Division of Conservative Dentistry and Periodontology, University Clinic of Dentistry, Medical University of Vienna, Vienna, Austria.
Department of Periodontology, Faculty of Odontology, University of Malmö, Malmö, Sweden.
Clin Implant Dent Relat Res. 2021 Apr;23(2):178-188. doi: 10.1111/cid.12961. Epub 2020 Nov 10.
Knowledge on peri-implantitis bone defect characteristics and predictors is still limited.
To describe peri-implantitis bone defect characteristics and identify possible predictors.
Various parameters at patient- (age, gender, smoking, and supra-structure), implant- (surface, type, connection, platform, and misfit), and site level (region, alveolar ridge position, defect characteristics, neighboring structure) were recorded retrospectively.

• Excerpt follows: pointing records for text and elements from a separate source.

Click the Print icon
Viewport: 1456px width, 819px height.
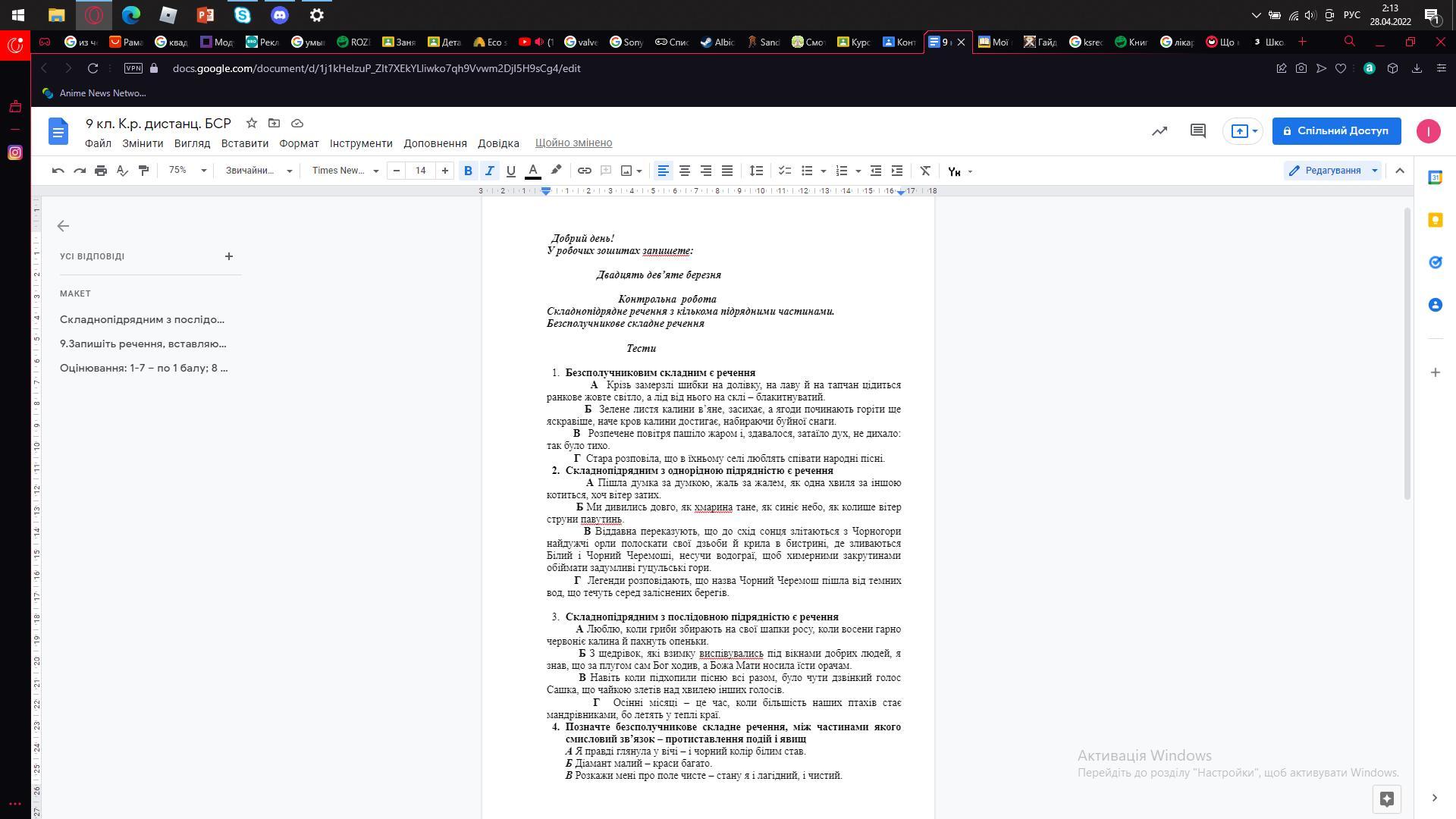coord(101,171)
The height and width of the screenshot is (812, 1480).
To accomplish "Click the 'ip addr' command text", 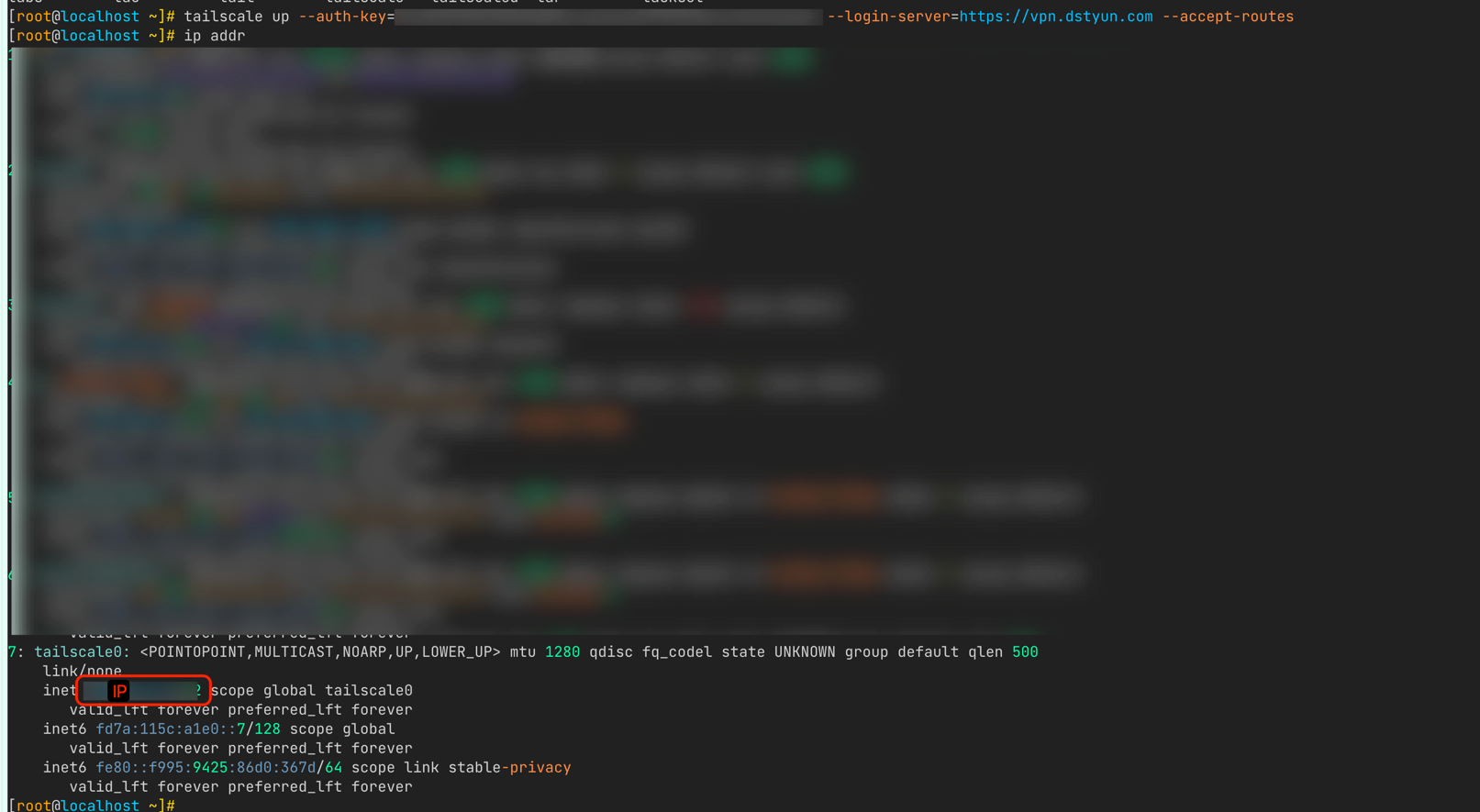I will [214, 36].
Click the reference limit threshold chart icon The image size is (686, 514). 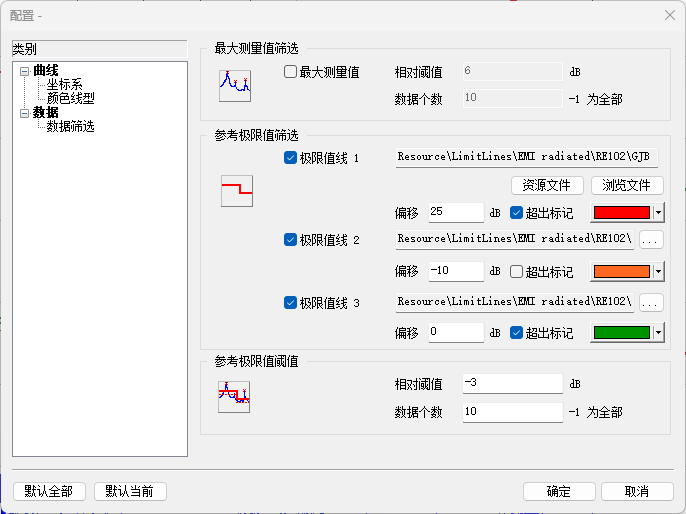234,397
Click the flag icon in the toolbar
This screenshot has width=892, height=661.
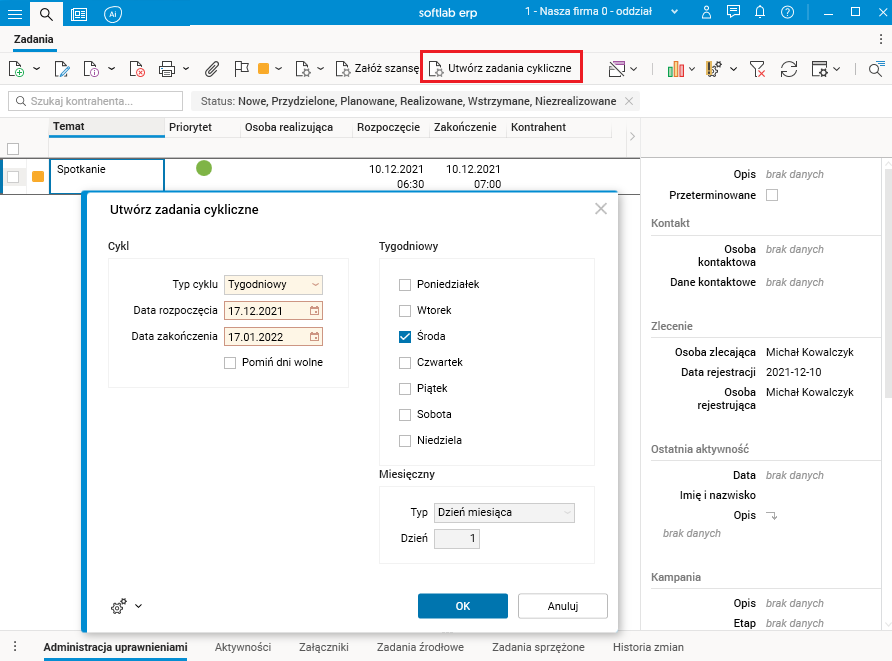coord(240,69)
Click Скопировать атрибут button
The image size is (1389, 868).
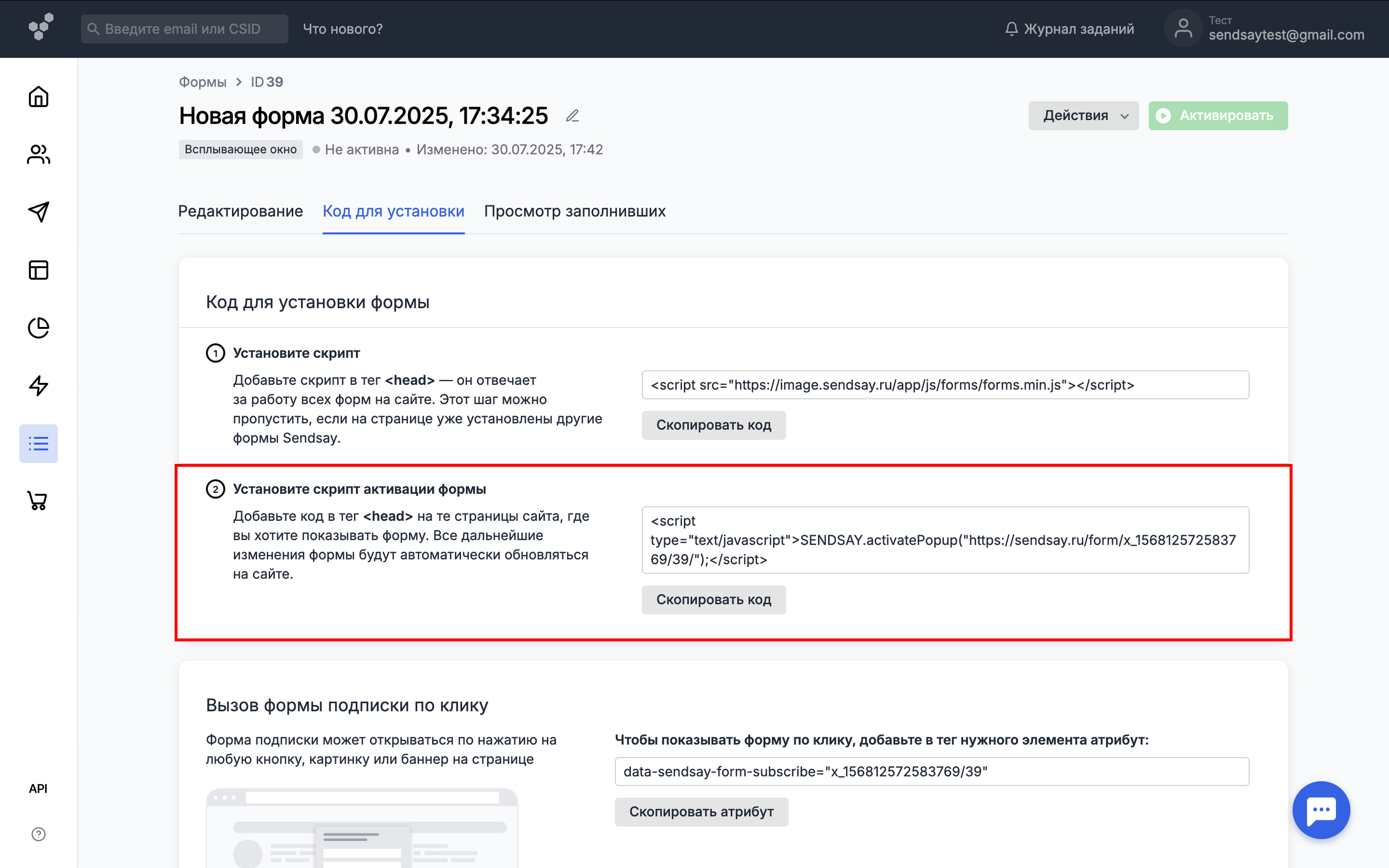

Among 193 implants, the most prevalent defects were class Ic (25.4%), and Id (23.8%); a previously non-described category "class Id with only one bone wall" was frequently observed (11.9%). Mean intrabony defect depth and width ranged from 4.5 to 6.2 mm and from 2.7 to 2.9 mm, respectively; mean dehiscence extent ranged from 2.8 to 7.0 mm. A total of 37.8% of the defects presented horizontal bone loss and an intrabony component; in 52.7% of the implants, total defect extent was >6 mm. Jaw region, implant position within the alveolar ridge, and implant/abutment misfit showed significant associations either to defect configuration and/or defect extent.
(a) Most common peri-implantitis defects exhibited a combination of intrabony component and a buccal/oral dehiscence, while purely circumferential defects were relatively seldom; (b) implants with defects with bone dehiscence were placed more frequently closer to the lateral aspect of the ridge harboring the dehiscence; (c) implants placed in the lower anterior region had the highest risk for more severe peri-implant bone loss; and (d) peri-implant bone defects with only a single bone wall appropriate for regenerative procedure were relatively frequent.
关于种植体周围炎骨缺损特征和预测因素的知识仍然有限。
描述种植体周围炎骨缺损特征并确定可能的预测因素。
回顾性记录患者(年龄、性别、吸烟和上部结构)、种植体(表面、类型、连接、平台和不匹配)和部位(区域、牙槽嵴位置、缺损特征、相邻结构)的各种参数。
在 193 个种植体中,最常见的缺损类型为 Ic 类(25.4%)和 Id 类(23.8%);经常观察到一种以前未描述的“仅一个骨壁的 Id 类”类别(11.9%)。平均骨内缺损深度和宽度分别为 4.5 至 6.2mm 和 2.7 至 2.9mm;平均骨开窗程度为 2.8 至 7.0mm。37.8%的缺损呈水平骨丧失和骨内成分;在 52.7%的种植体中,总缺损程度>6mm。颌骨区域、牙槽嵴内种植体位置和种植体/基台不匹配与缺损形态和/或缺损程度均有显著关联。
(a)最常见的种植体周围炎缺损表现为骨内成分和颊/舌侧骨开窗的组合,而单纯的环形缺损相对较少;(b)存在骨开窗缺损的种植体更常放置在靠近具有骨开窗的嵴的外侧;(c)在下前牙区放置的种植体发生更严重种植体周围骨丧失的风险最高;(d)适合再生治疗的仅有一个骨壁的种植体周围骨缺损相对较常见。